Führe den folgenden Forumsthread über erste Eindrücke von Firefox 3 nach seinem letzten Satz weiter.

:: Textabschnitt ::
· · · ·

Haette es diese Extensions zu 0.6er Zeiten gegeben, ich haette sie schon damals benutzt.

SO UND NUR SO sollte ein Downloadmanager in einem Browser aussehen!

----------

## xraver

danke _eckobar_, ./run-mozilla.sh  ./firefox-bin funktioniert.

Ich musste nur meinen FF2 schliessen  :Wink: .

----------

## _eckobar_

 *xraver wrote:*   

> ... Ich musste nur meinen FF2 schliessen ...

 

erklärt natürlich einiges. *gg*

 *hoschi wrote:*   

> ... Haette es diese Extensions zu 0.6er Zeiten gegeben, ich haette sie schon damals benutzt.
> 
> SO UND NUR SO sollte ein Downloadmanager in einem Browser aussehen!...

 

freut mich, dass dir extension gefällt. ist eine kleine feine erweiterung, die sich super integriert.

----------

## musv

Hmm, erster Eindruck:

Das Teil reagiert wesentlich schneller als Firefox2, die Seiten werden viel schneller aufgebaut und auch schneller geladen. Man merkt fast keinen Geschwindigkeitsunterschied mehr zu Opera.  :Smile: 

Allerdings sehen die Schriften irgendwie merkwürdig aus. Könnte sein, daß Firefox3 noch ohne Pangounterstützung compiliert wurde. Baut man die wieder rein, dürfte ein Geschwindigkeitsverlust zu erwarten sein.

· · · ·

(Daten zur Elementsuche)
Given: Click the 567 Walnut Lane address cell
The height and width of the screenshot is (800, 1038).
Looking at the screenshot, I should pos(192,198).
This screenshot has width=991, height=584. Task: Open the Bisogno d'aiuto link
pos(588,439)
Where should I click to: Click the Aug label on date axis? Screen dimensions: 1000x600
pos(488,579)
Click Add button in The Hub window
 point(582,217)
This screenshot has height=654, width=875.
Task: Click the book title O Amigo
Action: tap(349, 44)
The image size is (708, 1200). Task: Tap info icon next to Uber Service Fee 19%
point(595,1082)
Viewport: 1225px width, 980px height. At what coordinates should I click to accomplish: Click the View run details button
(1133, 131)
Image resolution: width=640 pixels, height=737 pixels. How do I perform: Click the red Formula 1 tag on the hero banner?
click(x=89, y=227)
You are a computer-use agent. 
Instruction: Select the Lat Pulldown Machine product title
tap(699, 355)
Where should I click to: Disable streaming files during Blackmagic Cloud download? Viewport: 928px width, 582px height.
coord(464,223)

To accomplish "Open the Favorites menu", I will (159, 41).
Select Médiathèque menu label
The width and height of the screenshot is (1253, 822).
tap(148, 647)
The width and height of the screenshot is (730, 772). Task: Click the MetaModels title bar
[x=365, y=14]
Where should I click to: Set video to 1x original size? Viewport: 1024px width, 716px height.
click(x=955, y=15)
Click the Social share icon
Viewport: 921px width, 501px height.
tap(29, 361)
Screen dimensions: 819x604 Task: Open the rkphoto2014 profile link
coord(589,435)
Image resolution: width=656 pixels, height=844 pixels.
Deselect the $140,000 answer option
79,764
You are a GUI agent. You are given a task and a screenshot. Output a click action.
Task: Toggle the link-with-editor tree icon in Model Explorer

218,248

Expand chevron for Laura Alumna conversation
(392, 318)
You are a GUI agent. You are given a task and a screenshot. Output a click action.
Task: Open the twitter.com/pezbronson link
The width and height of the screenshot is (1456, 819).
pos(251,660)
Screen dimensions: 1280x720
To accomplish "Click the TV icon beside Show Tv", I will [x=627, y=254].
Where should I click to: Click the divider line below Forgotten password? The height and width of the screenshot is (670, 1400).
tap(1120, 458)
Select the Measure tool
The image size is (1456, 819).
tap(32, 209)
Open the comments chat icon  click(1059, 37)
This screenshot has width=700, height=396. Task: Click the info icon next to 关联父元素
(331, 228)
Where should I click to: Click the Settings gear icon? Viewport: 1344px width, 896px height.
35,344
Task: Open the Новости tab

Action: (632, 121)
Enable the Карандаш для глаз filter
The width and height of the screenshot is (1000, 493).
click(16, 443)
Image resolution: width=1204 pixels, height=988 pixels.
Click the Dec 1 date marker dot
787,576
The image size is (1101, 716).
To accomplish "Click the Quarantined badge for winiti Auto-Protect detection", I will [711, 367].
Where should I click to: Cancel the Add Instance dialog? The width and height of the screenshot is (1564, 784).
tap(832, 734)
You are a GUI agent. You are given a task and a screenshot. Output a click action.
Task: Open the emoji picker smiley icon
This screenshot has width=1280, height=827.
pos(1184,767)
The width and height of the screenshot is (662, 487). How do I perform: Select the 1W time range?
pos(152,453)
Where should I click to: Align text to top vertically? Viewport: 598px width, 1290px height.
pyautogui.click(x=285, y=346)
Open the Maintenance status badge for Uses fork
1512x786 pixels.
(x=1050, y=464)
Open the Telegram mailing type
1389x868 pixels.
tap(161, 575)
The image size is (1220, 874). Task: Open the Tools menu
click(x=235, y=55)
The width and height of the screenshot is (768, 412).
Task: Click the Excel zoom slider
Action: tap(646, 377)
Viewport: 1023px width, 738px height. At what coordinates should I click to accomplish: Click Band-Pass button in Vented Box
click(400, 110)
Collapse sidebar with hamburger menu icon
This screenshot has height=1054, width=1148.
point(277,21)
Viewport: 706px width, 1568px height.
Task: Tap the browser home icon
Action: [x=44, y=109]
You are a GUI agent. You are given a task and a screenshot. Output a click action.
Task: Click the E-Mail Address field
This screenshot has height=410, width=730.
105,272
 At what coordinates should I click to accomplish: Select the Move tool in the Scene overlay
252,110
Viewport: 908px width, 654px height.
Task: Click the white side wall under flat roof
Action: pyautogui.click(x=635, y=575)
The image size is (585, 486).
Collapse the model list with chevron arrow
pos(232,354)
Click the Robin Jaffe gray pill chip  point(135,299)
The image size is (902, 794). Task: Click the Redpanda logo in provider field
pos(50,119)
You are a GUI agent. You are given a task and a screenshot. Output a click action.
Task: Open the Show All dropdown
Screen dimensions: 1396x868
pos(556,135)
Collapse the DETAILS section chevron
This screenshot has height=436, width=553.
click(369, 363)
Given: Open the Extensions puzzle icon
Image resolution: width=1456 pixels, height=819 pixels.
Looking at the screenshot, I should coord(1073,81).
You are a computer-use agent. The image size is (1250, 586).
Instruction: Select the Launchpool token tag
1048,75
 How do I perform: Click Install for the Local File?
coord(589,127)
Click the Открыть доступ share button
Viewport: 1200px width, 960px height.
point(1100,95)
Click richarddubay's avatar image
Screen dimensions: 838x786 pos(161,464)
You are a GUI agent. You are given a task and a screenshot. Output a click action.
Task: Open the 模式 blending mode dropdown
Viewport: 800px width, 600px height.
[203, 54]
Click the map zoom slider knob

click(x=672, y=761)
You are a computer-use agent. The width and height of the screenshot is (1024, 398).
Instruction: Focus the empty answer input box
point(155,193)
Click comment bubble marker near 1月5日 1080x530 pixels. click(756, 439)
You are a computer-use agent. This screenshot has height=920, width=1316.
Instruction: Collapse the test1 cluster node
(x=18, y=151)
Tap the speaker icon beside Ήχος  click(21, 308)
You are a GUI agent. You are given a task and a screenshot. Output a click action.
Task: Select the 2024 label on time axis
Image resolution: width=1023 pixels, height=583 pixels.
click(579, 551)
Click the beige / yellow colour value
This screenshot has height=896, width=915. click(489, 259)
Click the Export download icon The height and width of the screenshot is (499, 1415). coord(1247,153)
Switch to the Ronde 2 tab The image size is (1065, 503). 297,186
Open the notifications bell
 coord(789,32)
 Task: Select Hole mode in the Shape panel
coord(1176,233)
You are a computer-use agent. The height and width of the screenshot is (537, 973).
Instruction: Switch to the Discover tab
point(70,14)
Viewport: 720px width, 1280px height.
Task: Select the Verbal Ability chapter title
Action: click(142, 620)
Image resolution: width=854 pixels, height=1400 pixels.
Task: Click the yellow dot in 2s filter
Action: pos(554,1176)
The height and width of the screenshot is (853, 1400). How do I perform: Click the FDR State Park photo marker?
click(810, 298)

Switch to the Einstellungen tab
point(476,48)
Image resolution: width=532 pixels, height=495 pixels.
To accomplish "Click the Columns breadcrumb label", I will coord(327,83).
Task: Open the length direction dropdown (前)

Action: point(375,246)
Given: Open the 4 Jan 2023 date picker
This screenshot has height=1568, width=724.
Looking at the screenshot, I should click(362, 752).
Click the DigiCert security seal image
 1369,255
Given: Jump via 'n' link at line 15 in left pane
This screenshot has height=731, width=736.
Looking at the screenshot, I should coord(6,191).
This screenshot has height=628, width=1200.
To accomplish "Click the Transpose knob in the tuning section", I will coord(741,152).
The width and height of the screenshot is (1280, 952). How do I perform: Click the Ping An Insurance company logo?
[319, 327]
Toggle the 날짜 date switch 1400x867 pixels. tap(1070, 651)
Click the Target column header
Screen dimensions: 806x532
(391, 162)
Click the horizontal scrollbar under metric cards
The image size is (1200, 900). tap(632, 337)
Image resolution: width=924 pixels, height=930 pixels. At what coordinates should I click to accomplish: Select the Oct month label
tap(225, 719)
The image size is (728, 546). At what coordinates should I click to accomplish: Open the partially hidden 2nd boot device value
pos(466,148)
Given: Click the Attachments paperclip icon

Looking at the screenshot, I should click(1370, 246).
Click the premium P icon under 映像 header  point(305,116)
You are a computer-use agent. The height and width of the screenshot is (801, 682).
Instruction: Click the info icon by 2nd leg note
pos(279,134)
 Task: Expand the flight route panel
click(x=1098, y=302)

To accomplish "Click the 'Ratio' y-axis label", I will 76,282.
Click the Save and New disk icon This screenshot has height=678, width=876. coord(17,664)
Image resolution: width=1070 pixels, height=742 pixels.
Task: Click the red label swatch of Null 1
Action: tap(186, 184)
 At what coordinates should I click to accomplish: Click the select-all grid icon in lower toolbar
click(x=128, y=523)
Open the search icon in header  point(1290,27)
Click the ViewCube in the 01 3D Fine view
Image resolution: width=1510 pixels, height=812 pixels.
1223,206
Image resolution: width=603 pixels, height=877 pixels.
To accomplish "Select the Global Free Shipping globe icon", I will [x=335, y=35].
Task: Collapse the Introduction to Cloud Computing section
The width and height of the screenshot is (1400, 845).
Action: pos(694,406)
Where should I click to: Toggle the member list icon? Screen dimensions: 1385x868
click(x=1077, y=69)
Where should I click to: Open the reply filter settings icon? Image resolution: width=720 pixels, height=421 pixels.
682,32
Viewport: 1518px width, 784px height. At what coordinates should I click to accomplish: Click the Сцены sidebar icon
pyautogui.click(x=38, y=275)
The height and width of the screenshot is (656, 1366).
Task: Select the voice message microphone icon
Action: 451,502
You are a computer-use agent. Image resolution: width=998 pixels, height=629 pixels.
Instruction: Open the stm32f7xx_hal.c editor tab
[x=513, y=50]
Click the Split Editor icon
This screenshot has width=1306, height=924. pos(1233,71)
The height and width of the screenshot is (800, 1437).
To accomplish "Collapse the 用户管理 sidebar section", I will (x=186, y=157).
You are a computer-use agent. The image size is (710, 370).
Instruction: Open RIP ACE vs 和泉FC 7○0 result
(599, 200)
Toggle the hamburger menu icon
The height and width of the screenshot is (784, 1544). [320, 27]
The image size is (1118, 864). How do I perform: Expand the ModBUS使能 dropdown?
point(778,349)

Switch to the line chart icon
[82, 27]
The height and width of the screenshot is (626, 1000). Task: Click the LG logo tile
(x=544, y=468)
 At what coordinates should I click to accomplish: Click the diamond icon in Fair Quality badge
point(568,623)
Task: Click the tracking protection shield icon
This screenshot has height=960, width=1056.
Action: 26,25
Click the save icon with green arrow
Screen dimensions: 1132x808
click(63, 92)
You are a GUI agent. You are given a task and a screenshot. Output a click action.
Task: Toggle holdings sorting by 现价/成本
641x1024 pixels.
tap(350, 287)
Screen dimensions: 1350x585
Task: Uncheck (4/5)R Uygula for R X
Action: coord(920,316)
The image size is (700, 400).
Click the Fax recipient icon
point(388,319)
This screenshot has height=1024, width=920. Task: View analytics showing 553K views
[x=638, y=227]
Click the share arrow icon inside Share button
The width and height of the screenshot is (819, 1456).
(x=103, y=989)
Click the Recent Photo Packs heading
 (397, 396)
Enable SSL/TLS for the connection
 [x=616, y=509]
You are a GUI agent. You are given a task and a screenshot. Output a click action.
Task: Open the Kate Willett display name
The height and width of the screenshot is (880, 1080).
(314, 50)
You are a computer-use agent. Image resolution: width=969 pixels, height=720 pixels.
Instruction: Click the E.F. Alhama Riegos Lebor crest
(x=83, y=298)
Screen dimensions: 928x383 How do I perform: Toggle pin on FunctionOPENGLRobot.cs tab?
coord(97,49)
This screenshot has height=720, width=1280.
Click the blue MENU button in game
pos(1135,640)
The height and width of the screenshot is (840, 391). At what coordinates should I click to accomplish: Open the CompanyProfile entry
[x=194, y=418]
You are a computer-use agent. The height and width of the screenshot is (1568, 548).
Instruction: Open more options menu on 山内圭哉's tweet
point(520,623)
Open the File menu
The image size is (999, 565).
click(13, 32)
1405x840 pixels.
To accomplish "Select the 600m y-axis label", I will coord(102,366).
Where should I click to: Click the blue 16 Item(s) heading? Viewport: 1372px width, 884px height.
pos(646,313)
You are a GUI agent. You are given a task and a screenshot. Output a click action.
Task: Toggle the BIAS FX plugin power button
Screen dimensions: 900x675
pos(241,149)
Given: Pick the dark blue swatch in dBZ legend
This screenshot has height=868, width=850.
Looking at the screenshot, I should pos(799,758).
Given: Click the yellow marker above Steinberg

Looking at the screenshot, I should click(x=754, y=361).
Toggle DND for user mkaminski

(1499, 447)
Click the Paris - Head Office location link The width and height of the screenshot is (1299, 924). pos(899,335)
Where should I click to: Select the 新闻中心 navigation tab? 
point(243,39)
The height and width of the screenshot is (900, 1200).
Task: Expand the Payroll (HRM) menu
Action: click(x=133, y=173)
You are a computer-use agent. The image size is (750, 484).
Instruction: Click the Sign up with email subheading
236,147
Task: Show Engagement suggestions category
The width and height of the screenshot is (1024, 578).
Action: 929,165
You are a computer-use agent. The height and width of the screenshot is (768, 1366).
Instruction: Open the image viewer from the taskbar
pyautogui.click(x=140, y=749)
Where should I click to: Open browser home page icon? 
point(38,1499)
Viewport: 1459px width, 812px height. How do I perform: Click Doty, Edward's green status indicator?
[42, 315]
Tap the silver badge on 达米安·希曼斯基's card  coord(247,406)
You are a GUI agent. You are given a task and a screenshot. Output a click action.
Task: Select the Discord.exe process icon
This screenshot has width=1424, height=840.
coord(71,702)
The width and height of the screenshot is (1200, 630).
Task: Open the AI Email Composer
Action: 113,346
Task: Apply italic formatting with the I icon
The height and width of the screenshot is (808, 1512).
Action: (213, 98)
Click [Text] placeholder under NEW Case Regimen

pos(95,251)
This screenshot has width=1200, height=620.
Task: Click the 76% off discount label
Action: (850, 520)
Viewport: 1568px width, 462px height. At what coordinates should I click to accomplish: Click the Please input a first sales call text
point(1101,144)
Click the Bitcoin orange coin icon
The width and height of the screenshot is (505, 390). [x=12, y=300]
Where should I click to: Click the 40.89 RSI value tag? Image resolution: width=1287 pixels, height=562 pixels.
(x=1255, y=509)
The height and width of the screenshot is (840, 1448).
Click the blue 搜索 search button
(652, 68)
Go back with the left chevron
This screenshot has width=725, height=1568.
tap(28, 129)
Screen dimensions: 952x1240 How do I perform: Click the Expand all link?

· · · ·

:: Schriftliche Antwort ::
----------

## _eckobar_

 *musv wrote:*   

> Hmm, erster Eindruck:
> 
> Das Teil reagiert wesentlich schneller als Firefox2, die Seiten werden viel schneller aufgebaut und auch schneller geladen. Man merkt fast keinen Geschwindigkeitsunterschied mehr zu Opera. 
> 
> Allerdings sehen die Schriften irgendwie merkwürdig aus. Könnte sein, daß Firefox3 noch ohne Pangounterstützung compiliert wurde. Baut man die wieder rein, dürfte ein Geschwindigkeitsverlust zu erwarten sein.

 

komisch, also bei mir sehen schriften ganz normal aus. hast du schonmal deine firefox-einstellungen kontrolliert? vielleicht mal neues profil verwenden.

----------

## musv

 *_eckobar_ wrote:*   

>  also bei mir sehen schriften ganz normal aus. hast du schonmal deine firefox-einstellungen kontrolliert? vielleicht mal neues profil verwenden.

 

Nö, hab einfach wie oben beschrieben, den FF3 runtergeladen und gestartet. Die Schriftarten in Menü, Navigationsleiste, Statusleiste usw. sehen alle normal aus. Aber die Schriftarten der aufgerufenen Seiten werden in doppelter Größe dargestellt. Wenn ich wieder Firefox2 starte, ist alles wieder wie gewohnt.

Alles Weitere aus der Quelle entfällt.